Space tourism is human space travel for recreational purposes. There are several
different types of space tourism, including orbital, suborbital and
lunar space tourism. To date, orbital space
tourism has been performed only by the
Russian Space Agency.

The first astronaut left Earth 20 years ago on top


of a Russian rocket.
Now, private companies are offering travel for
those who can afford it.

History of space tourism:


To most people, going to the stars is nothing more than a dream.
NASA has long been hesitant to play host to space tourists, so Russia – looking for sources of
money post-Cold War in the 1990s and 2000s – has been the only option available for those
looking for this kind of extreme adventure and this extreme adventure lover man is Dennis.
On April 26, 2001, Dennis Tito achieved his lifelong goal - Tito, a wealthy businessman, became
the first tourist on an international trip to pay US$20 million for a seat on a Russian Soyuz
spacecraft.

Fig: Dennis Tito, on the left beside two Russian astronauts, was the first private citizen to ever
go to space – and he spent more than a week on the International Space Station.

Only seven people have followed suit in the 20 years since.


Expansion of space tourism:
Space Aircraft are expensive. A rocket must burn a lot of costly fuel to travel high and fast
enough to enter Earth’s orbit .But there are an Another cheaper possibility is a suborbital
launch, with the rocket going high enough to reach the edge of space and coming right back
down.
The difficulty and expense of both options mean that, traditionally, only countries-states have
been able to explore space. This began to change in the 1990s as one entrepreneur after
another entered the space arena. Led by the CEO of Billionaire, three companies have emerged
as big players: Virgin Galactic, Blue Origin and SpaceX. Although no payments have been made
by private Customers

following in the footsteps of space tourism, British billionaire Richard Branson created the
brand for his adventurous love. He founded Virgin Galactic after buying Spaceship On, an
organization that won the Ansari X-Award for its first reusable location. Since then Virgin
Galactic has tried to design, build and operate a larger spaceship that can carry six passengers
on a suburban flight.
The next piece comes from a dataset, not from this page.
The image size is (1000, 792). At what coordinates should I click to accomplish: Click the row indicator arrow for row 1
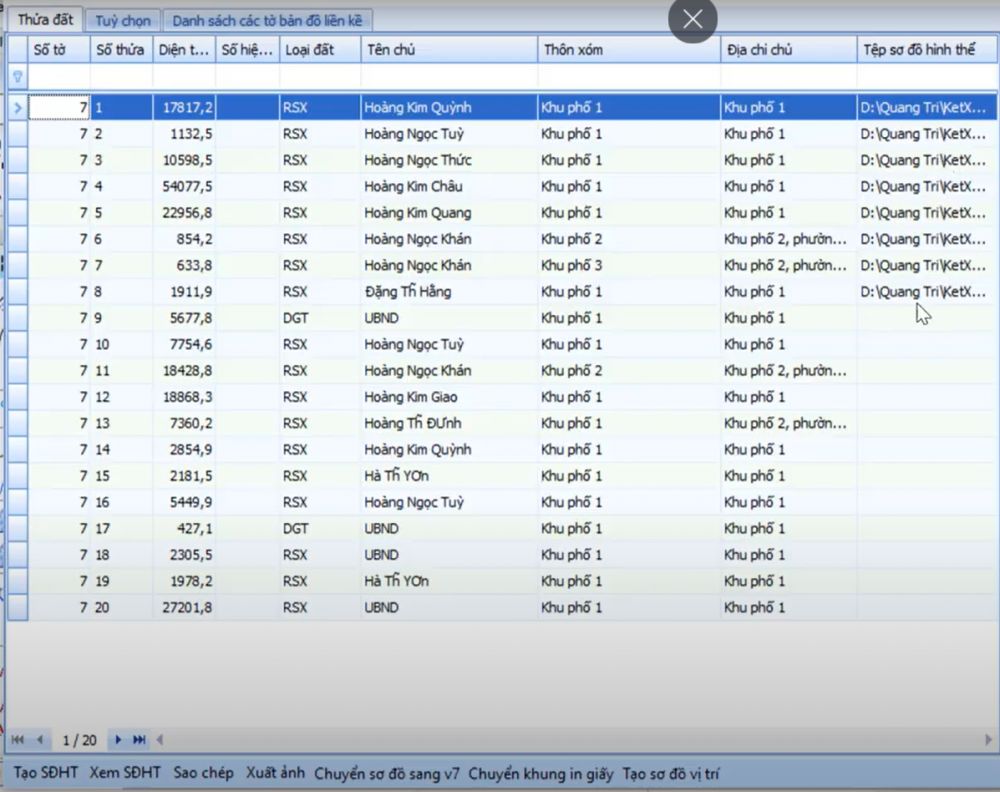pyautogui.click(x=17, y=107)
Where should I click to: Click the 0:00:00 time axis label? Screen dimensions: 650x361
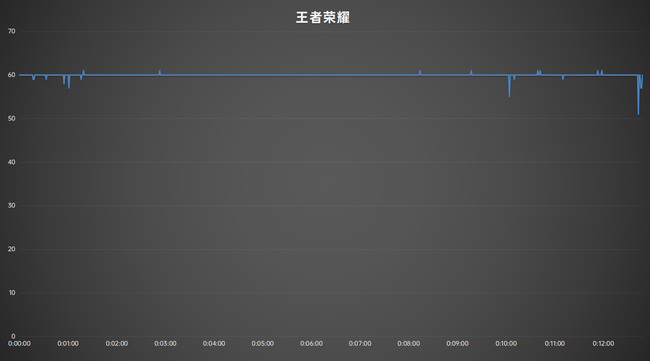(19, 344)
With the capsules on previous test flights reaching an altitude of more
than 340,000 feet (or more than 100 km). The capsule, which has massive windows to give
passengers a view, spends as much as 10 minutes in zero gravity before returning to Earth.
There are two companies competing in the realm of suborbital tourism: Virgin Galactic, which
debuted on the public market last year and trades under the ticker “SPCE,” and Blue Origin, the
private space company funded almost entirely by Amazon founder Jeff Bezos.

Fig: The VSS Unity spacecraft is one of the ships that Virgin Galactic plans to use for space tours.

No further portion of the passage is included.